Radio station giant Cumulus Media is making progress in turning around financial challenges at underperforming news/talk stations that feature such talent as conservative talk star Rush Limbaugh, the company said Tuesday.
While not mentioning Limbaugh by name, Cumulus CEO Lew Dickey used his company's earnings conference call to indirectly address the threat that the talk star may end his affiliation agreement with the group.
"We're making excellent progress on the turnaround" of underperforming talks/news stations, Dickey said during an earnings conference call with Wall Street analysts on Tuesday. He added that the company is on track or even slightly ahead of schedule in terms of its goal to return all of them to revenue growth this year.
Without mentioning specific talent, Dickey said that such stations as Limbaugh homes WABC, which, he said, "is leading the pack in New York," and WLS in Chicago have seen improving trends and returned growth. He said KABC, which does not carry Limbaugh, is seeing similar improvements. After being faced with 10 underperforming stations last year, the company now has six remaining stragglers, he said, emphasizing that he expects the underperformers to rebound during the second half of 2013 after a roughly flat current quarter.
Dickey said Cumulus is dedicated to focusing on "the industry's most talented performers, while developing the next generation of talk superstars" in the years ahead.
Asked about Limbaugh, the broader talk business and business challenges, Dickey simply said that the 10 underperforming stations that have been a drag on results have meant that the talk business has been indisputably "tough" for Cumulus.
People near Limbaugh have in recent days told media outlets that the highest-rated talk host in the U.S. has been unhappy that Dickey has in the past blamed Cumulus' revenue weakness on him, insinuating that advertisers are abandoning the host because he is controversial. Limbaugh's camp has reportedly threatened that the star could decide not to extend his show's contract with Cumulus stations. Limbaugh's contract expires at the end of the year.
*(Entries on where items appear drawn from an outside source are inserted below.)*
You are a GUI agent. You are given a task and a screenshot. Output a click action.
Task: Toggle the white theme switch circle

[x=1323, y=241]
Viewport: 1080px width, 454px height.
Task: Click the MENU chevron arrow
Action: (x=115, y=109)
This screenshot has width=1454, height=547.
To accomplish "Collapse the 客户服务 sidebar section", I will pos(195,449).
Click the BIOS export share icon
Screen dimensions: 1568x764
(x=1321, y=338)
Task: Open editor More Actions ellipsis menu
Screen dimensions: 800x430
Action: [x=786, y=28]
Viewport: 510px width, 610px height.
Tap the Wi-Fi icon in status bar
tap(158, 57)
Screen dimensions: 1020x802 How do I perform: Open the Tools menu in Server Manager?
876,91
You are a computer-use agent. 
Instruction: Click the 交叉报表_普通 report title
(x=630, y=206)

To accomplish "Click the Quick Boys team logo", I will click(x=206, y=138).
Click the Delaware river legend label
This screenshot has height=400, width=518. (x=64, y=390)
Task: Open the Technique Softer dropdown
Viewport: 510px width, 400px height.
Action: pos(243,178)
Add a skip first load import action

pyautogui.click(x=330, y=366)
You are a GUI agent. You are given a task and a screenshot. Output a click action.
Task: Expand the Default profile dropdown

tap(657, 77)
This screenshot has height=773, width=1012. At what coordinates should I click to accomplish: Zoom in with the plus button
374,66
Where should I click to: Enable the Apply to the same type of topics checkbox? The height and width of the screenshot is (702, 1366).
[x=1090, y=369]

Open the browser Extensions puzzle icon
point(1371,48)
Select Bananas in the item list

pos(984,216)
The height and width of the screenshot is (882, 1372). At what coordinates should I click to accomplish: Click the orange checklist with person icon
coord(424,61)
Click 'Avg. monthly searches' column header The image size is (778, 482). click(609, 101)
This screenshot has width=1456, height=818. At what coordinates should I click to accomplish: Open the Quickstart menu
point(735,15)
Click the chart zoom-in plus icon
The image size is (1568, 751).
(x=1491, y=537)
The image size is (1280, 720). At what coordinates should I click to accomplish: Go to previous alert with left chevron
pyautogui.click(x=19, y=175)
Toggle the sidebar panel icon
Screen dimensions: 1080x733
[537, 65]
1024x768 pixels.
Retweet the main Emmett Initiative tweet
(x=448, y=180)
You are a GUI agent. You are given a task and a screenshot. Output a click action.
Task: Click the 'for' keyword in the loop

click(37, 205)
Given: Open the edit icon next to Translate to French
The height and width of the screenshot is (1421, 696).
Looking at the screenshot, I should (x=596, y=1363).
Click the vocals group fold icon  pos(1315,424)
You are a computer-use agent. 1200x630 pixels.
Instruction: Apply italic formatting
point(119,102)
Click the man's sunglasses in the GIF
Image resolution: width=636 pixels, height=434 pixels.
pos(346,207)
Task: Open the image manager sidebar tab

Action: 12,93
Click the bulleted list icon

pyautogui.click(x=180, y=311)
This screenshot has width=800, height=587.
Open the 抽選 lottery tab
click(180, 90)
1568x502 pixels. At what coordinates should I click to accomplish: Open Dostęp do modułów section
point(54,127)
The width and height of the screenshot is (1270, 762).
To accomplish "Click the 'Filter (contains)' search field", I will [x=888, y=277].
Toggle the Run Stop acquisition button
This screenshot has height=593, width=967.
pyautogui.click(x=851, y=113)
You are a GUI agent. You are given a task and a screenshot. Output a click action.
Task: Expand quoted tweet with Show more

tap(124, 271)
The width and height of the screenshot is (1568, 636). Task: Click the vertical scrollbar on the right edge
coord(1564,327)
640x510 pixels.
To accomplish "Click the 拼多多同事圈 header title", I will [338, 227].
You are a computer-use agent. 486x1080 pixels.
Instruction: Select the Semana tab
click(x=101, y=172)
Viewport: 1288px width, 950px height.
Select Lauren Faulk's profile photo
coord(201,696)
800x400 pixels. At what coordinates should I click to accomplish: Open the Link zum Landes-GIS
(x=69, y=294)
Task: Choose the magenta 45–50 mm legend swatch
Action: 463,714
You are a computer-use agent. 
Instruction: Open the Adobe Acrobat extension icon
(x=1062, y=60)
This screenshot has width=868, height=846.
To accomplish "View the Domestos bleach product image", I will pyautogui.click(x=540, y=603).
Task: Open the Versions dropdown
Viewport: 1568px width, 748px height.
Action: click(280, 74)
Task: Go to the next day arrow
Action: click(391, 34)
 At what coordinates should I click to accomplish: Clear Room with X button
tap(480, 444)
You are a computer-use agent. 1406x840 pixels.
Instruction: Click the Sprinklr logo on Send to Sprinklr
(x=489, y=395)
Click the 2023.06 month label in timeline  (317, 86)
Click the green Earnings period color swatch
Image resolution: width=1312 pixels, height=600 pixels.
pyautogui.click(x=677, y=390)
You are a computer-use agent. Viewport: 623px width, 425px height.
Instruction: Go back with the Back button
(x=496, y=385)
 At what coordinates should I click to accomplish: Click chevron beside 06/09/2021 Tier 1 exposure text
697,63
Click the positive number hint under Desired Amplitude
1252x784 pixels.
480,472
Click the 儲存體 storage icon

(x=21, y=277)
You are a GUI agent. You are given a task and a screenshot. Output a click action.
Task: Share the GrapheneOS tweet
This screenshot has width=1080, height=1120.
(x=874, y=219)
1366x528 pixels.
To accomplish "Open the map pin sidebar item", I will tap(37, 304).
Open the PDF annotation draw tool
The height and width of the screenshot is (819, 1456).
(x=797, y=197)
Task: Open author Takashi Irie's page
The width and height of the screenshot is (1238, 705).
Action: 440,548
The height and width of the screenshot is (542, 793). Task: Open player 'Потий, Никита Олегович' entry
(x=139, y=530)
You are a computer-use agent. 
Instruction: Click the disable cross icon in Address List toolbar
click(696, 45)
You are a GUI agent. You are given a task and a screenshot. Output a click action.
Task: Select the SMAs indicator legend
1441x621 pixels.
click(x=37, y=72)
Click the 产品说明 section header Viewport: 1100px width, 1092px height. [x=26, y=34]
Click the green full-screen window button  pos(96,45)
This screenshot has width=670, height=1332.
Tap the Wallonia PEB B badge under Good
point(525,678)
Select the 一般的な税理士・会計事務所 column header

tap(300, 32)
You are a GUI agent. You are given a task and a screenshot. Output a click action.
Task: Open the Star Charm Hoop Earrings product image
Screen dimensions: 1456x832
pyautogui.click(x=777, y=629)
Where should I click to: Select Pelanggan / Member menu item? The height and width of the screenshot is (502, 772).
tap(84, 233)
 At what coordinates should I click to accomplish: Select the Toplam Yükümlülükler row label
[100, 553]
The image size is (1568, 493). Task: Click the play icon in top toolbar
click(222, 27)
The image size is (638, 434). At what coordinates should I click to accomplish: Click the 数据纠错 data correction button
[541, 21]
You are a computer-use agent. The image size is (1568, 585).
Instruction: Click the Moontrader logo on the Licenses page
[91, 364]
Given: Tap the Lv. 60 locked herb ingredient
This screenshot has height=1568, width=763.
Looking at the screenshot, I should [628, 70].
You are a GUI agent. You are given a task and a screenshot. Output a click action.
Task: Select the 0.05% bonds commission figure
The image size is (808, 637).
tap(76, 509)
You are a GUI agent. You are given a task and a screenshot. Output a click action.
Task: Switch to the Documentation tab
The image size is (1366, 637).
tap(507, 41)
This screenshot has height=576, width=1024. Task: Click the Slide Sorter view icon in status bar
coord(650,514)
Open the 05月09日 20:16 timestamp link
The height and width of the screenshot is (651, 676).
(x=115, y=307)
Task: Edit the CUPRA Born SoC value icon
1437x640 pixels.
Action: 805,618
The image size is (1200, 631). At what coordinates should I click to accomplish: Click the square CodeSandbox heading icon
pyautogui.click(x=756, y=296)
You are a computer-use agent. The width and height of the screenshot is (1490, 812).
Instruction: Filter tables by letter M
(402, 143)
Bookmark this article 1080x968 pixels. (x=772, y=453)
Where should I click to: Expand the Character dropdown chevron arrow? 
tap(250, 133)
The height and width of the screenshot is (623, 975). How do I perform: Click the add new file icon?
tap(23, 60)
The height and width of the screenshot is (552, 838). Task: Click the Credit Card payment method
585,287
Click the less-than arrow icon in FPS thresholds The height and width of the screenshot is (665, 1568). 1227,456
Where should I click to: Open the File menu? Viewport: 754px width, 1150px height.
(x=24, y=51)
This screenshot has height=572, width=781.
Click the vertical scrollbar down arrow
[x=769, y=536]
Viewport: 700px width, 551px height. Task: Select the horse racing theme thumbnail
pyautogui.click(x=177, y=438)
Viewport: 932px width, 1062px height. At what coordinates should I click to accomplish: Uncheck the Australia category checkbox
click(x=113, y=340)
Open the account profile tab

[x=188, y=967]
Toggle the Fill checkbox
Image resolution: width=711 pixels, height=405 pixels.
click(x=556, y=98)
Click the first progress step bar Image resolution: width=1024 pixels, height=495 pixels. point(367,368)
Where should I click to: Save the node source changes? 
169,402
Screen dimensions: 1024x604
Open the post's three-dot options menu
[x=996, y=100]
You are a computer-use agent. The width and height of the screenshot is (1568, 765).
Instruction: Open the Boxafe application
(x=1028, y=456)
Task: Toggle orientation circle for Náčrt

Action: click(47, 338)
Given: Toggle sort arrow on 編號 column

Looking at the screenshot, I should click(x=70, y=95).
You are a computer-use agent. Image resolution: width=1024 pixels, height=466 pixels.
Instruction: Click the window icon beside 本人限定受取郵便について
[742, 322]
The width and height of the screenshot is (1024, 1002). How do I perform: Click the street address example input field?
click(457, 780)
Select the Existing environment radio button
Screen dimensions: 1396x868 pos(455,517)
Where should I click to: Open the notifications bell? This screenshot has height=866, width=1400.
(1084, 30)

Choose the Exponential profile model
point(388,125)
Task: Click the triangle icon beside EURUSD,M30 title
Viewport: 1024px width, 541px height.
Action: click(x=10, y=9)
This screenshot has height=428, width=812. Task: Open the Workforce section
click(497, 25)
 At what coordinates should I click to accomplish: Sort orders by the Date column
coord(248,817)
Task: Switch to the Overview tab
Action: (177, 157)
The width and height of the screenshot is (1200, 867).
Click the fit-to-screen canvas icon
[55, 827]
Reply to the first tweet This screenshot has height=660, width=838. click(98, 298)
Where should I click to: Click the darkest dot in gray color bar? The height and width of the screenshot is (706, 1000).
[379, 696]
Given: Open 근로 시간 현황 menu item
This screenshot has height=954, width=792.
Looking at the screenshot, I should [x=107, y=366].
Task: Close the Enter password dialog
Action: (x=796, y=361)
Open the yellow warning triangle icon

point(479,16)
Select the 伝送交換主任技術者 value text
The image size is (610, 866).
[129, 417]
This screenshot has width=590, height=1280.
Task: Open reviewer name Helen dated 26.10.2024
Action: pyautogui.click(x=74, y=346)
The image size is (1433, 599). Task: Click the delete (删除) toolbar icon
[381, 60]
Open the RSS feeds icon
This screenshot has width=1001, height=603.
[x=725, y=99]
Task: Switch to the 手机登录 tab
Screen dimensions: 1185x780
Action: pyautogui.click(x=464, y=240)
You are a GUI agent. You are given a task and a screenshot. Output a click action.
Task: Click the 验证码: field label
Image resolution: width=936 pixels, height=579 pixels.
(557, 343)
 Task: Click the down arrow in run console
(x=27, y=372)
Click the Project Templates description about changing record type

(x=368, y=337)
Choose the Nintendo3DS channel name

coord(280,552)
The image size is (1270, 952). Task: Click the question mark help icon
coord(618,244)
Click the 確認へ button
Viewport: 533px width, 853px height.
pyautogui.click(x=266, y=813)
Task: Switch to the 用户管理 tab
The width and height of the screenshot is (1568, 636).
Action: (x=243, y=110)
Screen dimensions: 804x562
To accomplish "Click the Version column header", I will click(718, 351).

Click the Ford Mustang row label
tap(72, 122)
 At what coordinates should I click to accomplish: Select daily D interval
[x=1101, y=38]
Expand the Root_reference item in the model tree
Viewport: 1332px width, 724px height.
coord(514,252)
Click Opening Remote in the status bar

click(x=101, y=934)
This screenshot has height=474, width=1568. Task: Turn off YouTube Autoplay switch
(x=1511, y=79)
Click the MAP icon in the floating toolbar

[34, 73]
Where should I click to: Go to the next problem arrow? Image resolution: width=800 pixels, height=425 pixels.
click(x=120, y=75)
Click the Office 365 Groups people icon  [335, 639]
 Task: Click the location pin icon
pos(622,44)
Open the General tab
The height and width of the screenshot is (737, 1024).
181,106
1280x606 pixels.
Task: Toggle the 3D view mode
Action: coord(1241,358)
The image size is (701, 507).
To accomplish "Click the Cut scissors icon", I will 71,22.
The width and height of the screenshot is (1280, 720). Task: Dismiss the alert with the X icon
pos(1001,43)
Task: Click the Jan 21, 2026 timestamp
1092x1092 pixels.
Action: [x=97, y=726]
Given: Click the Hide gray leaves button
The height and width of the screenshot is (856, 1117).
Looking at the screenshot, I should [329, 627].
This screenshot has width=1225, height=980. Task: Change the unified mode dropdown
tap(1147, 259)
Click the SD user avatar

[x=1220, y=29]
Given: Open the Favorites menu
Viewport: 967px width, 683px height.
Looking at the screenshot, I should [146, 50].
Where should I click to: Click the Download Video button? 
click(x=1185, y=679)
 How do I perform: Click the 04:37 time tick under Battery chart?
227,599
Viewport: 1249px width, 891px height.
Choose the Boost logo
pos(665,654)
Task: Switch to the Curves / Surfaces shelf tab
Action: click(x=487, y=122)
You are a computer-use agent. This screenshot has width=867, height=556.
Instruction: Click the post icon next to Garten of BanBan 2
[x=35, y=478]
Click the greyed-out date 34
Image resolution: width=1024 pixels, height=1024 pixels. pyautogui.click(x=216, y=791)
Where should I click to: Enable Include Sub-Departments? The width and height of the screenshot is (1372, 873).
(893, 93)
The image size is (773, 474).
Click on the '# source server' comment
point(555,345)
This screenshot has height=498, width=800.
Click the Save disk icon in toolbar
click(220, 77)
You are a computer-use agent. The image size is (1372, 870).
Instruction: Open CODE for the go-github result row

Radio giant Clear Channel's Premiere Radio unit distributes The Rush Limbaugh Program.
Sources close to Limbaugh said the host was particularly frustrated that Dickey blamed Limbaugh's Sandra Fluke comments last year for some of the company's financial challenges. Last February, Limbaugh called activist Fluke a "slut" after she had called for mandated insurance coverage of contraceptives. The comments led to a boycott by advertisers.
A total of 40 Cumulus radio stations would lose rights to his show if Limbaugh left.